Beyond Human-Centered Design
The dominant paradigm in responsible AI development has been human-centered design: building systems that are usable, accessible, and aligned with individual user needs. This approach, articulated most comprehensively by Ben Shneiderman in his framework for Human-Centered AI, emphasizes reliability, safety, and trustworthiness as core design principles (Shneiderman, 2020). Yet as AI systems increasingly mediate collective decisions—in education, healthcare, housing, criminal justice, and democratic participation—individual usability proves insufficient. The question is no longer simply whether a system works for its users, but whether it serves the communities it affects and the publics it shapes.

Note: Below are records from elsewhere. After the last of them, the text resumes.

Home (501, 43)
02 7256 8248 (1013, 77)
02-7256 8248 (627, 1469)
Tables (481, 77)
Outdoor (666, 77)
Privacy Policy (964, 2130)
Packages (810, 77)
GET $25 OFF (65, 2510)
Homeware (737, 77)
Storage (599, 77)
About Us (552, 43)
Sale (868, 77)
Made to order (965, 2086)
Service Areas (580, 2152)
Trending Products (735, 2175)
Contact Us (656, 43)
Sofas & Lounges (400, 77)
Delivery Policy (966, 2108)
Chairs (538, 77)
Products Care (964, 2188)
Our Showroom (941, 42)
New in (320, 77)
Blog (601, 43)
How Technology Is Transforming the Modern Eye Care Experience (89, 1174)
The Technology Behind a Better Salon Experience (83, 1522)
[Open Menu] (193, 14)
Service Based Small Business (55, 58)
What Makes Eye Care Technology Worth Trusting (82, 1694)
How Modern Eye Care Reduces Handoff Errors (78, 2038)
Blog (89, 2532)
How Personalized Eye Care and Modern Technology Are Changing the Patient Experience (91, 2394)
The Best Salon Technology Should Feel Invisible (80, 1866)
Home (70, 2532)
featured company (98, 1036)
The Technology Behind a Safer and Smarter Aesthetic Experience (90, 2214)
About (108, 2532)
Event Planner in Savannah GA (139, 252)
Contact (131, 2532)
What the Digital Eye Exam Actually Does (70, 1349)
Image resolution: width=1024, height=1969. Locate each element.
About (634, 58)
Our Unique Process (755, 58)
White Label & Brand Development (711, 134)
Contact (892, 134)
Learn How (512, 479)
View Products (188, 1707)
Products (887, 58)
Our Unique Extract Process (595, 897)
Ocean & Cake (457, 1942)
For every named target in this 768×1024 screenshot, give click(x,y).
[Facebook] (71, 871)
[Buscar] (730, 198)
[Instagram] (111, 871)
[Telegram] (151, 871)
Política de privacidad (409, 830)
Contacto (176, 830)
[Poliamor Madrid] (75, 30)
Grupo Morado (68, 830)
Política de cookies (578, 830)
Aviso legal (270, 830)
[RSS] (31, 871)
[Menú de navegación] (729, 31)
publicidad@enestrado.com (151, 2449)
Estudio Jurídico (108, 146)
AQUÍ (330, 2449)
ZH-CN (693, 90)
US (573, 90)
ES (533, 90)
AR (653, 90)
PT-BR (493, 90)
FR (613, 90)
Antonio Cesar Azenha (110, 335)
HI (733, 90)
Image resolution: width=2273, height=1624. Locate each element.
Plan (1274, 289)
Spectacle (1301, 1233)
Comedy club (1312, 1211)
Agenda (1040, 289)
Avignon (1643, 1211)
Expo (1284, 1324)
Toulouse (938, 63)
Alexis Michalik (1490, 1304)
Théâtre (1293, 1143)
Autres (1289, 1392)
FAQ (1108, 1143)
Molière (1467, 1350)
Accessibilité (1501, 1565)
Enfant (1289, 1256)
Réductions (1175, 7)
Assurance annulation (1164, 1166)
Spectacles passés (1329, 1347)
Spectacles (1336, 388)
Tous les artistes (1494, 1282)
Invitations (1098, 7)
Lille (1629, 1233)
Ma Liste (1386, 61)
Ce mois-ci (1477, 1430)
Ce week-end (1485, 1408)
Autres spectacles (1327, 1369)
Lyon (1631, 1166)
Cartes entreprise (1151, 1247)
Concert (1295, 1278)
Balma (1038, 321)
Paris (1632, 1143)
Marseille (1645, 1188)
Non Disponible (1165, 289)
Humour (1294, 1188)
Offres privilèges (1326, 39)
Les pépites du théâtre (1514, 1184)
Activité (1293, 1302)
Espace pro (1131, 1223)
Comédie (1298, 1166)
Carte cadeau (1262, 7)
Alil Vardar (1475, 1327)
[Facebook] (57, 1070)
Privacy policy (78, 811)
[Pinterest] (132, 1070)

Society-centered AI begins with a different premise: the people most affected by a system should help define the problem, shape the solution, and govern its use. Rather than treating communities as data sources or end users, this approach recognizes them as co-designers, co-owners, and co-stewards of technology that touches their lives. The goal is not merely better adoption or improved user experience. It is legitimacy: systems that align with local values, distribute benefits fairly, and remain accountable over time.
Defining Society-Centered AI
Society-centered AI refers to the design, deployment, and governance of artificial intelligence in which affected communities share authority over problem framing, data use, evaluation, and adaptation. It extends the principles of human-centered design into collective, civic, and institutional contexts—embedding public participation throughout the AI lifecycle.
This orientation draws on what Sasha Costanza-Chock describes as “design justice”: the principle that design processes should center the voices of those who are directly impacted by the outcomes, particularly communities that have been historically marginalized by technological systems (Costanza-Chock, 2020). Where conventional AI development asks “How can we build this system responsibly?”, society-centered AI asks “Who has the right to decide what ‘responsible’ means, and how do we ensure they are at the table?”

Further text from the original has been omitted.